I was reading an article the other day about how the police dept. has lowered its standards. I guess these guys still made the cut.
C: Courtesy
P: Professionalism
R: Respect
Do these officers know that they are not a gang that has to posture and pose? Do they know they are a vital part of community building? New York City can and should have better standards.
Their behaviour doesn’t really inspire any confidence in the NYPD.
I think that in general people are too quick to forget how amazing it is that NYC is the safest big city in the country —
“Nevertheless, since 1994, New York City has enjoyed a crime drop unmatched in the rest of the country—indeed, unparalleled in history—and only Gotham’s revolutionary style of policing can explain it. Yet rather than flooding the city to study this paradigm-breaking phenomenon, most criminologists are busy looking the other way.

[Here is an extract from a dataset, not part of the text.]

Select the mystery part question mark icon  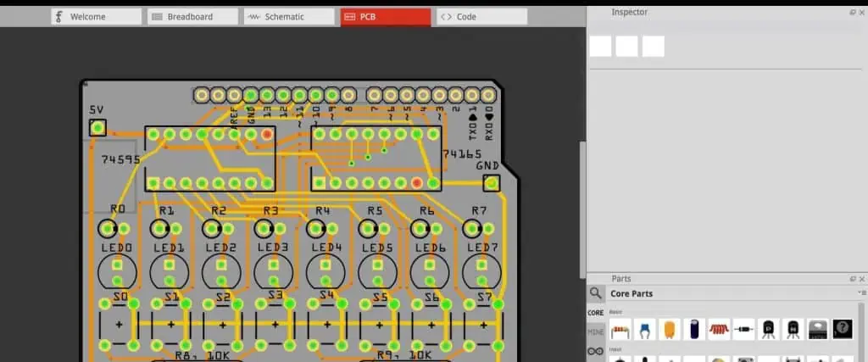(x=843, y=328)
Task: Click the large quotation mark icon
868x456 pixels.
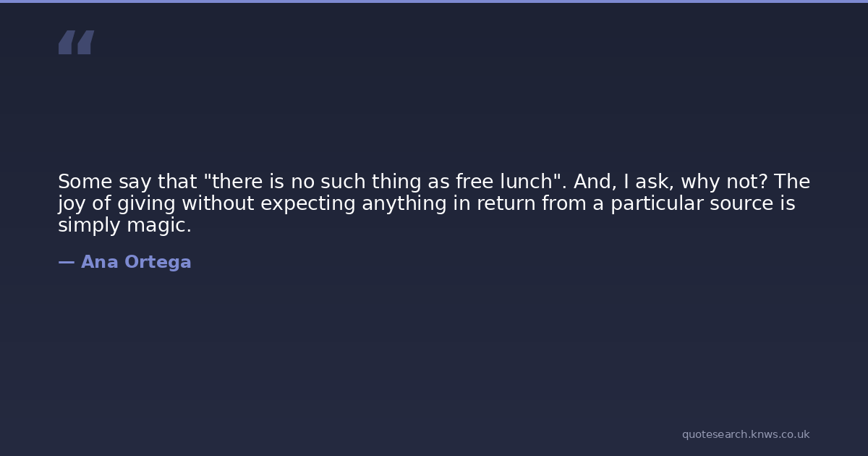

The dimensions of New York’s crime rout are breathtaking. From 1990 to 2000, four of the seven major felonies—homicide, robbery, burglary, and auto theft—dropped over 70 percent. Crime fell across the country during this period, but in New York it plummeted at twice the national average. By 2000, New York’s crime profile looked more like that of a small suburb than a big city, notes University of California sociologist Frank Zimring, whose forthcoming The Great American Crime Decline is the only major study so far that acknowledges the significance of the city’s crime turnaround. Gotham’s homicide rate in 2000 was half that of the big-city average; its robbery rate, which started out 50 percent higher than that of other big cities in 1990, was 10 percent below the average.”
http://www.city-journal.org/html/16_3_ny_cops.html
…but that said, holy hell would it be easier to remember these things if NYC cops didn’t act like entitled d*cks anytime you ever try to talk to them.
We’ve got plenty of good ones, too! Remember these guys?
And yet they never understand why people give them tude.
I bet they wouldn’t answer because they’re thinking every seemingly innocent question is just going to lead to taunts and insults over the recent deadly shooting by the police. Can’t blame them.